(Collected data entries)

************

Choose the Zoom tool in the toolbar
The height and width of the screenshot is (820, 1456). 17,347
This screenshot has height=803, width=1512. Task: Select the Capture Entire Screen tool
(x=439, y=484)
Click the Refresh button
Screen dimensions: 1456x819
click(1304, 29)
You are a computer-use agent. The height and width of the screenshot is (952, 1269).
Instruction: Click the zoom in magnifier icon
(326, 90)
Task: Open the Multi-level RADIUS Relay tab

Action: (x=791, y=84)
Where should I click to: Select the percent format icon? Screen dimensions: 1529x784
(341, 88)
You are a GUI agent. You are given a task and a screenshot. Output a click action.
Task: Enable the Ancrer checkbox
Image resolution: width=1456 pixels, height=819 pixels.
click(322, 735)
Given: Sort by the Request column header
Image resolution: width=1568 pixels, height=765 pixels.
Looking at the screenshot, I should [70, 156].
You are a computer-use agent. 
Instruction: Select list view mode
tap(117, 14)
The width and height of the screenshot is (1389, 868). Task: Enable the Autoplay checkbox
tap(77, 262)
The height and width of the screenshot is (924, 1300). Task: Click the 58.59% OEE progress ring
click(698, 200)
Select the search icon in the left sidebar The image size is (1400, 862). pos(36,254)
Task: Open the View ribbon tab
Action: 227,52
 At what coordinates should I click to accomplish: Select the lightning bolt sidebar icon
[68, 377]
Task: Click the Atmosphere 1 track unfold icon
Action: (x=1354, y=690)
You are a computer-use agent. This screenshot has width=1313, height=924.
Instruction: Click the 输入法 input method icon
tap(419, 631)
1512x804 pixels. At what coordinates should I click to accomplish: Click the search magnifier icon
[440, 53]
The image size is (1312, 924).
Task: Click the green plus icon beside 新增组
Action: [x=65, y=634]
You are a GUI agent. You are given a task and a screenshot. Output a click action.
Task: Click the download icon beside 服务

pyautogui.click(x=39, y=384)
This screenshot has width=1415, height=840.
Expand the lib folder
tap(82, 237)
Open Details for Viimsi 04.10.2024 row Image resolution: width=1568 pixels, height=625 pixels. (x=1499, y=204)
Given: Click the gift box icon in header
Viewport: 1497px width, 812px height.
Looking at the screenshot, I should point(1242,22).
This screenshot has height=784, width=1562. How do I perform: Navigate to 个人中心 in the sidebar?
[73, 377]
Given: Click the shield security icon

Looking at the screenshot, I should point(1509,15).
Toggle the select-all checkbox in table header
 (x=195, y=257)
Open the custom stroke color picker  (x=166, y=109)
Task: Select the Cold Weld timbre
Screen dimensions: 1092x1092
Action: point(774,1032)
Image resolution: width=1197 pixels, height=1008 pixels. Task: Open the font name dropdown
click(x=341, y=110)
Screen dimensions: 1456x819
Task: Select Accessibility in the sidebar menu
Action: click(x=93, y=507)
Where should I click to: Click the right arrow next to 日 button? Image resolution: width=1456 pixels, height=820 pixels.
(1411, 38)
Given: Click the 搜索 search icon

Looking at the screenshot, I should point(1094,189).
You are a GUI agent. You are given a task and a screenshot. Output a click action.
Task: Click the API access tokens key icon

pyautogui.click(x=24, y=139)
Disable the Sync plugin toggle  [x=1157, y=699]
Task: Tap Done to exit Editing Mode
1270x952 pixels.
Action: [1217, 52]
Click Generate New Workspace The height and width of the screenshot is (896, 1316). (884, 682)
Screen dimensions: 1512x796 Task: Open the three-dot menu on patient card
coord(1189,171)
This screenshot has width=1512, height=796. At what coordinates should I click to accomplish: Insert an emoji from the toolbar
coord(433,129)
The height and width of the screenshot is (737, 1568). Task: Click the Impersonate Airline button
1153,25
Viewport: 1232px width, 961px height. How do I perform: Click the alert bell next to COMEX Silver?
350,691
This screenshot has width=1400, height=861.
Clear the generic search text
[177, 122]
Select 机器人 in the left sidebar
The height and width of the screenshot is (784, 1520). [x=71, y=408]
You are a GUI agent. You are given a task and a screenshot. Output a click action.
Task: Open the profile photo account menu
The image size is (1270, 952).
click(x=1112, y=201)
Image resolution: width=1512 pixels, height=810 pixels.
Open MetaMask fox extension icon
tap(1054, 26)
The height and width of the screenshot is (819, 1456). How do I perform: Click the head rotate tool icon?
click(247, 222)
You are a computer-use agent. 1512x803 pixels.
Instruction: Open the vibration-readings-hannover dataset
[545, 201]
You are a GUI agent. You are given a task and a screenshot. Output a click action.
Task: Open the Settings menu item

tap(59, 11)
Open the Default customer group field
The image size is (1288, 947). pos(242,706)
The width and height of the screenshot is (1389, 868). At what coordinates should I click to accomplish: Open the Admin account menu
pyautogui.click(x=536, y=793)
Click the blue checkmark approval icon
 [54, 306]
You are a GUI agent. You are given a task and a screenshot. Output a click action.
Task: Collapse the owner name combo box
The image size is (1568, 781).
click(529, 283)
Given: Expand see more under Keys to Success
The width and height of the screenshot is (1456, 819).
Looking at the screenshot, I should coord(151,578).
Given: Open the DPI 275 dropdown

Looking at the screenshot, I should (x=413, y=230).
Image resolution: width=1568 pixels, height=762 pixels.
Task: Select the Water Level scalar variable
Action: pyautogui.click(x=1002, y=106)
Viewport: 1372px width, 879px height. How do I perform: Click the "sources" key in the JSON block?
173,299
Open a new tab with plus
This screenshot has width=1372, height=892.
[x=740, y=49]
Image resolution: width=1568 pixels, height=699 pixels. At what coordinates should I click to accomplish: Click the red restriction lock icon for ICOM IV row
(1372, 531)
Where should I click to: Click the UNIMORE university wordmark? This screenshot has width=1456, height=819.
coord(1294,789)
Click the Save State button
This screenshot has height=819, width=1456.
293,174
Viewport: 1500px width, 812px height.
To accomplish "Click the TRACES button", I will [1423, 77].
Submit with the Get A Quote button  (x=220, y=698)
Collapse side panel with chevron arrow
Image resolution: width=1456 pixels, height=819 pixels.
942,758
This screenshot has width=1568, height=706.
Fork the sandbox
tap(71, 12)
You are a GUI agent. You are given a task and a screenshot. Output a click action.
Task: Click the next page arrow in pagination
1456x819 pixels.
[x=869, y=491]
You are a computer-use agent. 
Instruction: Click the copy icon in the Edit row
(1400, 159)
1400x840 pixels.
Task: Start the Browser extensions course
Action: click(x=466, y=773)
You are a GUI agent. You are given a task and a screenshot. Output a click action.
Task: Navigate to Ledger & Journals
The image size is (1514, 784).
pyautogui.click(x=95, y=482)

************

**AIM OF THE TASK:** From the entries above, return exactly the line containing "Given: Open the DPI 275 dropdown", the line containing "Open a new tab with plus", and all lines between, and nothing else.

**COMPLETED TASK:**
Given: Open the DPI 275 dropdown

Looking at the screenshot, I should (x=413, y=230).
Image resolution: width=1568 pixels, height=762 pixels.
Task: Select the Water Level scalar variable
Action: pyautogui.click(x=1002, y=106)
Viewport: 1372px width, 879px height. How do I perform: Click the "sources" key in the JSON block?
173,299
Open a new tab with plus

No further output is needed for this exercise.